What you have to do
Please return only the lines from the one showing "Task: Select the Online (8) tab" to the end of the entries, keeping both ends and dropping every picture.

Records for the exercise
--- START ---
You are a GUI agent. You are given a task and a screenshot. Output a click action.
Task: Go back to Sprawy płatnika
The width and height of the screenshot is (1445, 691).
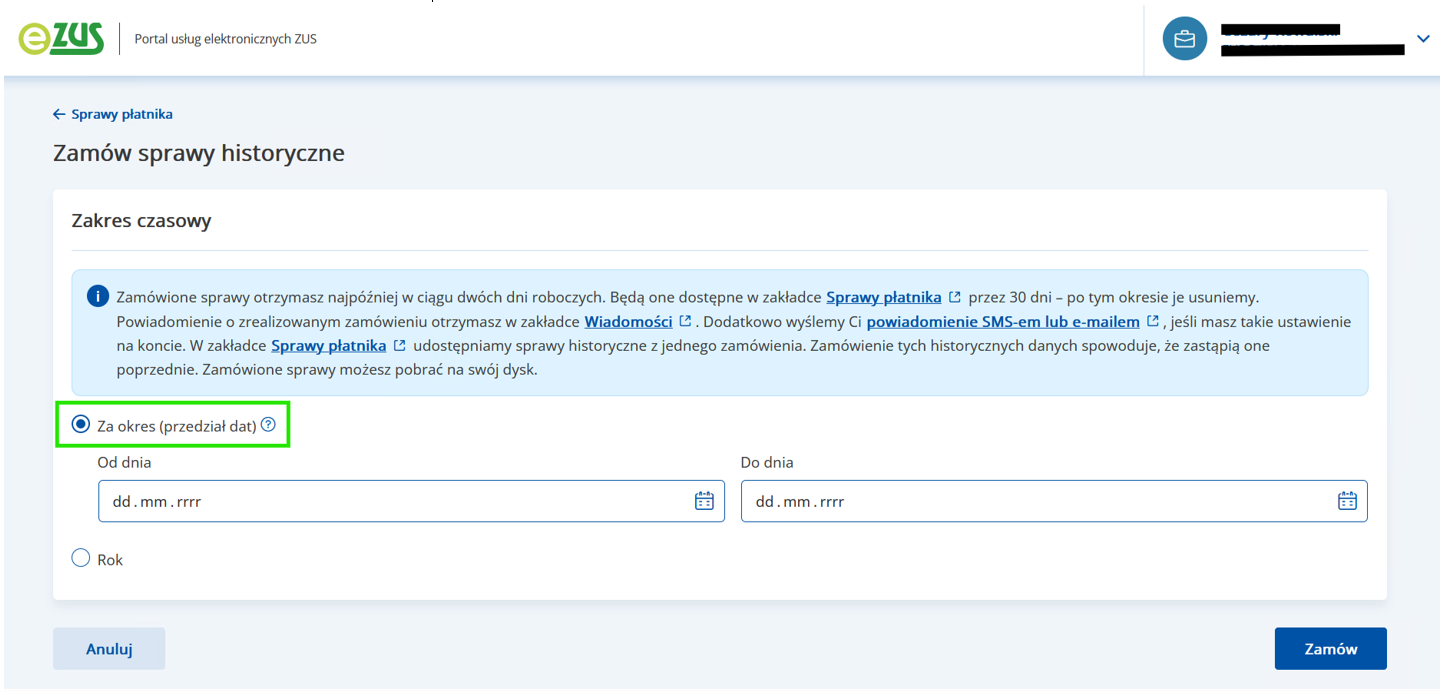tap(113, 114)
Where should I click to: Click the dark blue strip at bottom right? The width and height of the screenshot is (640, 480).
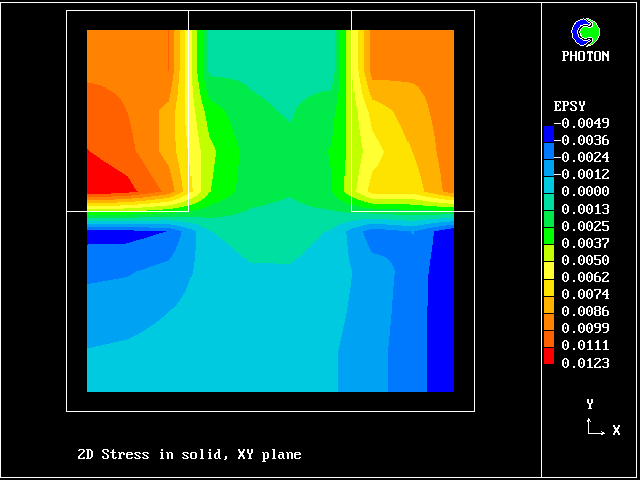click(440, 310)
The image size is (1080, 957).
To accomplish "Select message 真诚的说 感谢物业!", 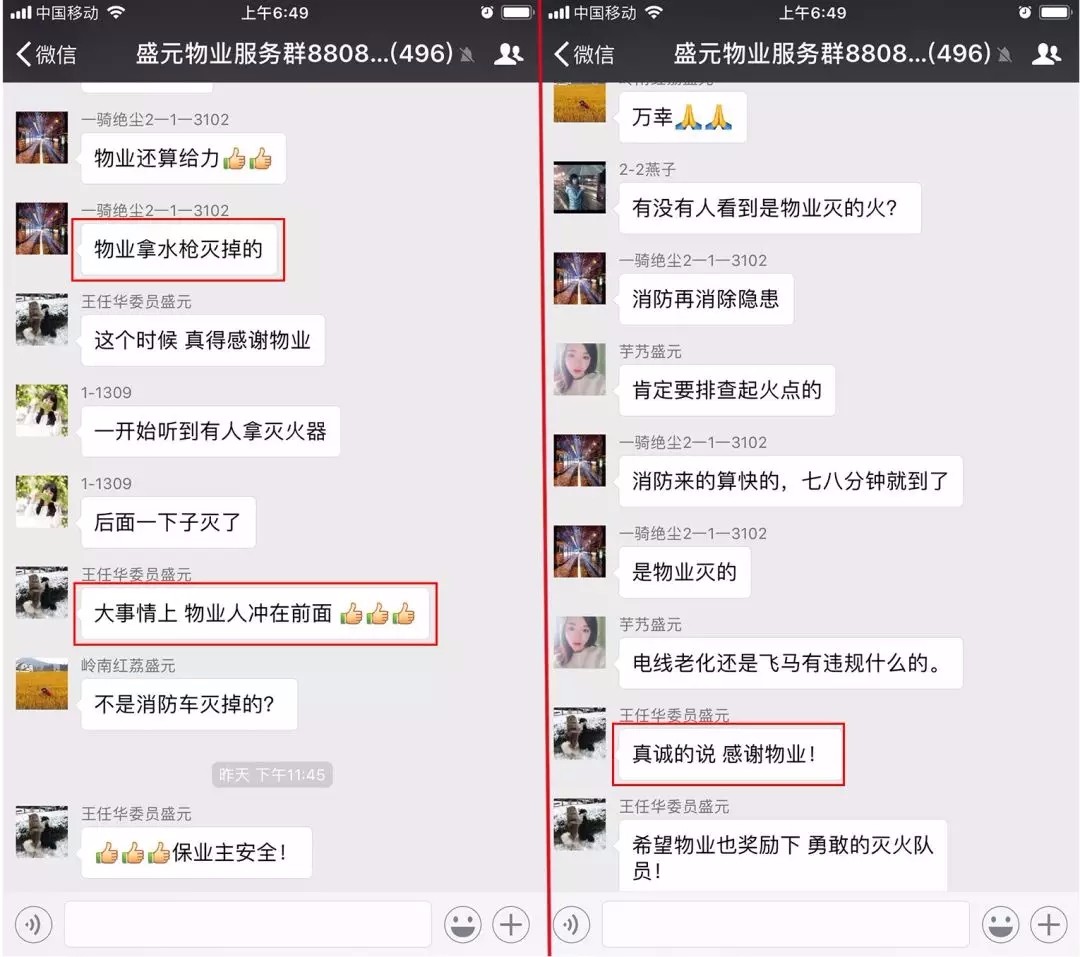I will click(724, 754).
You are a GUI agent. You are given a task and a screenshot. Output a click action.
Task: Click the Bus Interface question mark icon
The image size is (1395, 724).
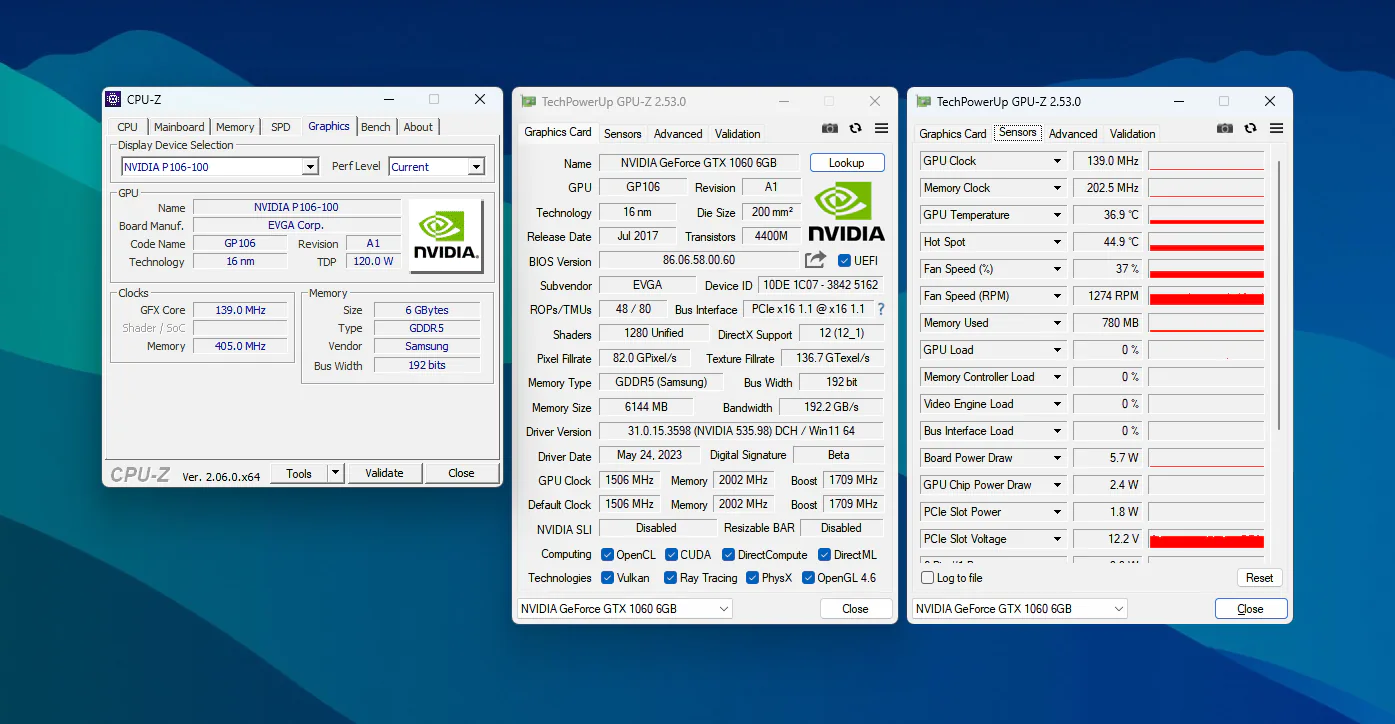click(x=881, y=310)
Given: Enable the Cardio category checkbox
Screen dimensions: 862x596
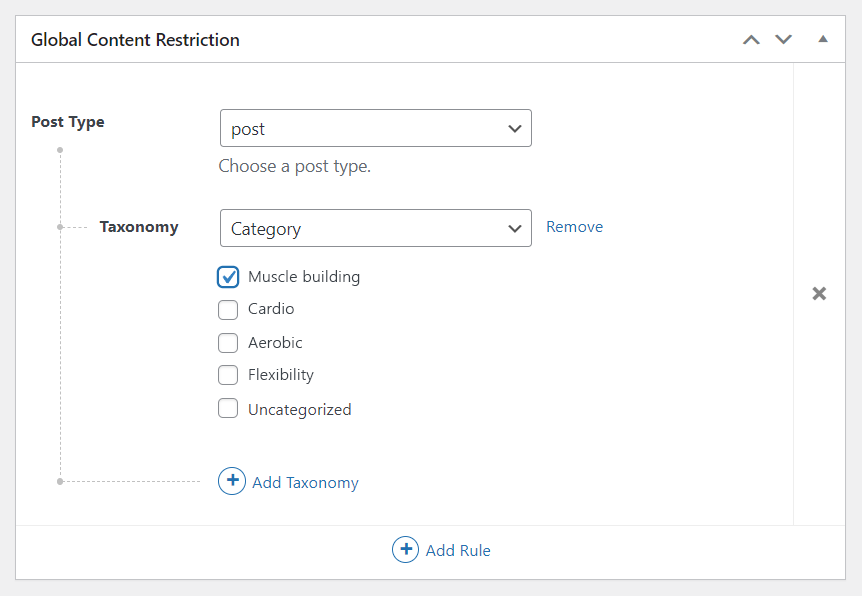Looking at the screenshot, I should pos(228,309).
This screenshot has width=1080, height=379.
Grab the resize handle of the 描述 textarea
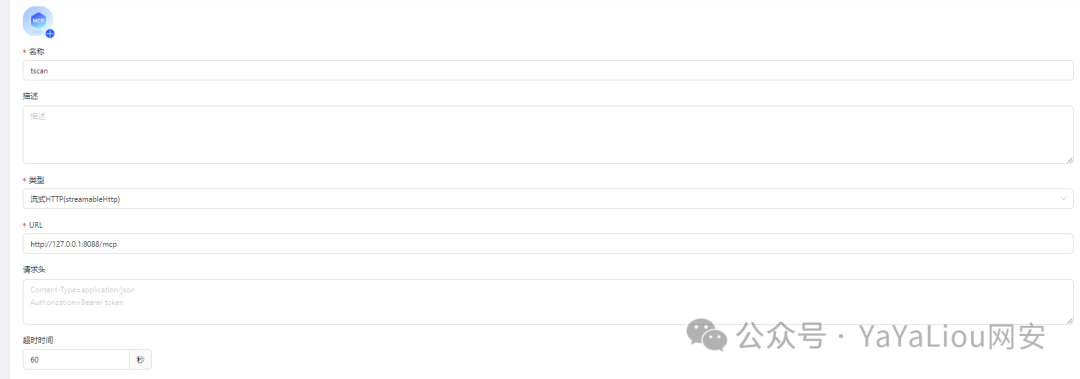tap(1070, 160)
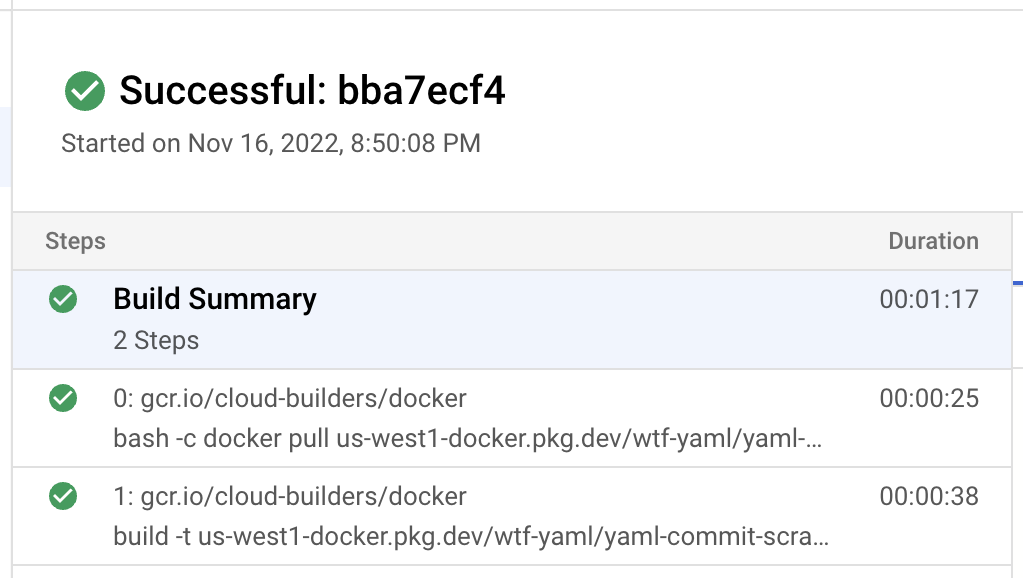Click the Build Summary green check icon
Viewport: 1023px width, 578px height.
tap(63, 299)

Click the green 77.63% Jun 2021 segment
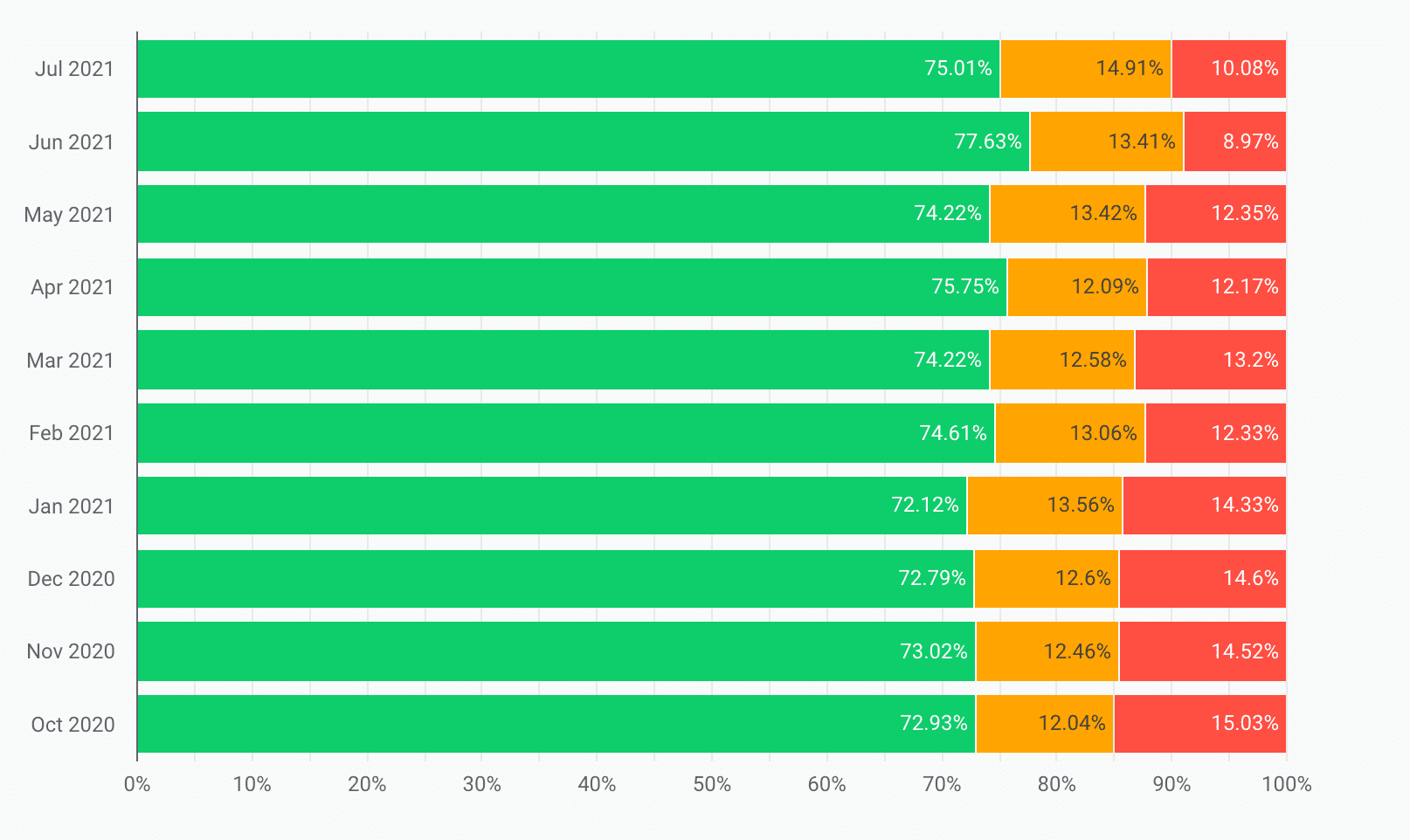583,141
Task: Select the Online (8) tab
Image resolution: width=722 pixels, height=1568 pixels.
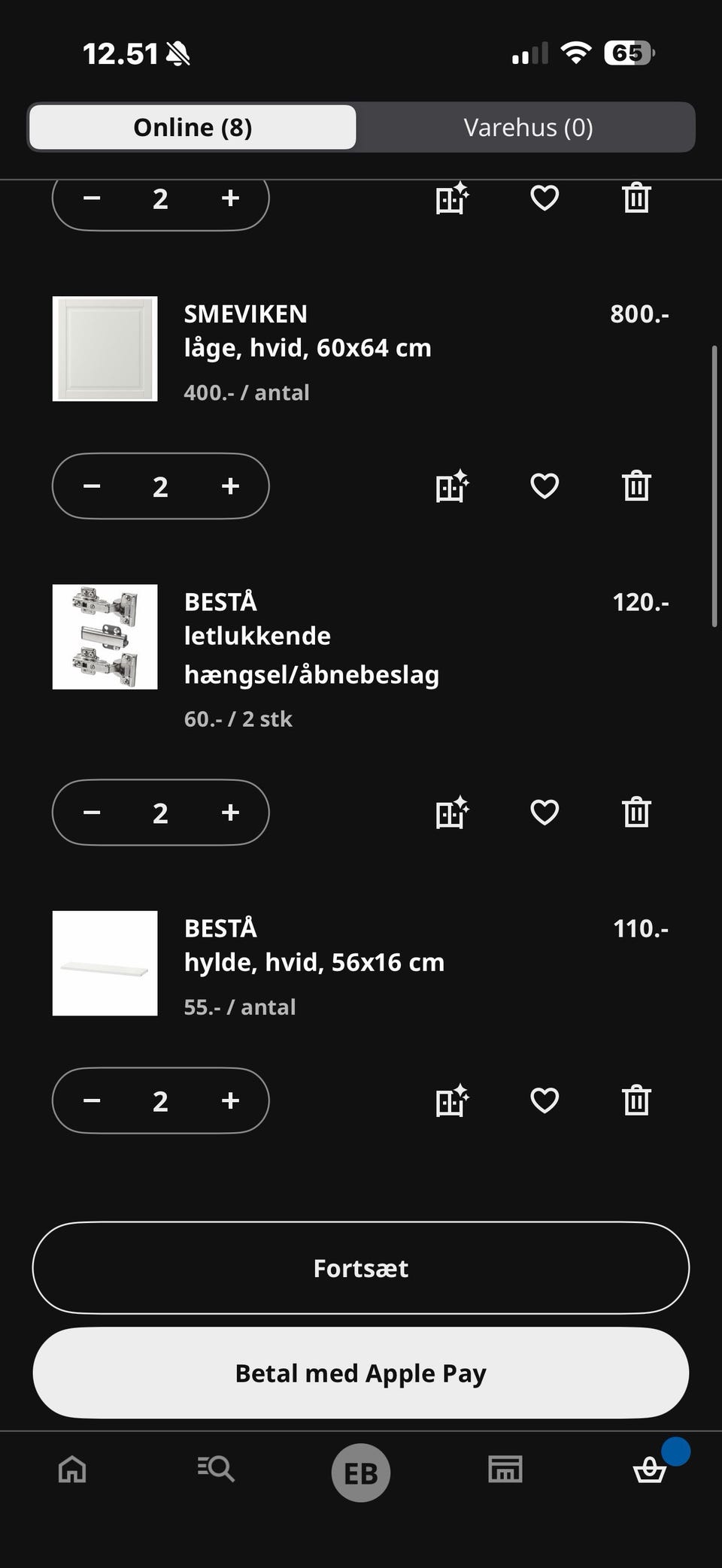Action: (x=193, y=127)
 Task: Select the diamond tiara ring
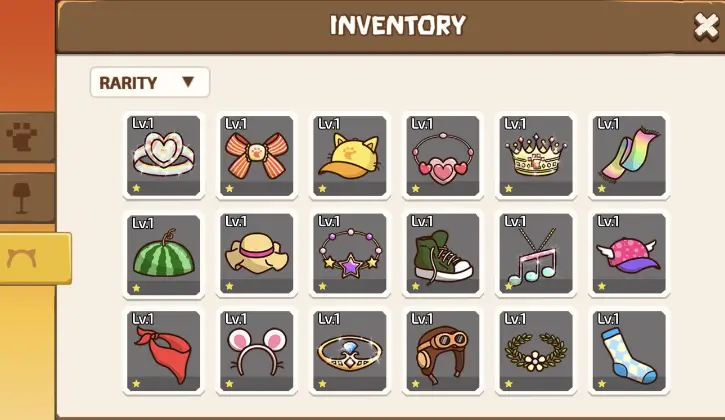[350, 351]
--- END ---
Reply
Task: Select the Online (8) tab
Image resolution: width=722 pixels, height=1568 pixels.
Action: (x=193, y=127)
 Task: Select the diamond tiara ring
[350, 351]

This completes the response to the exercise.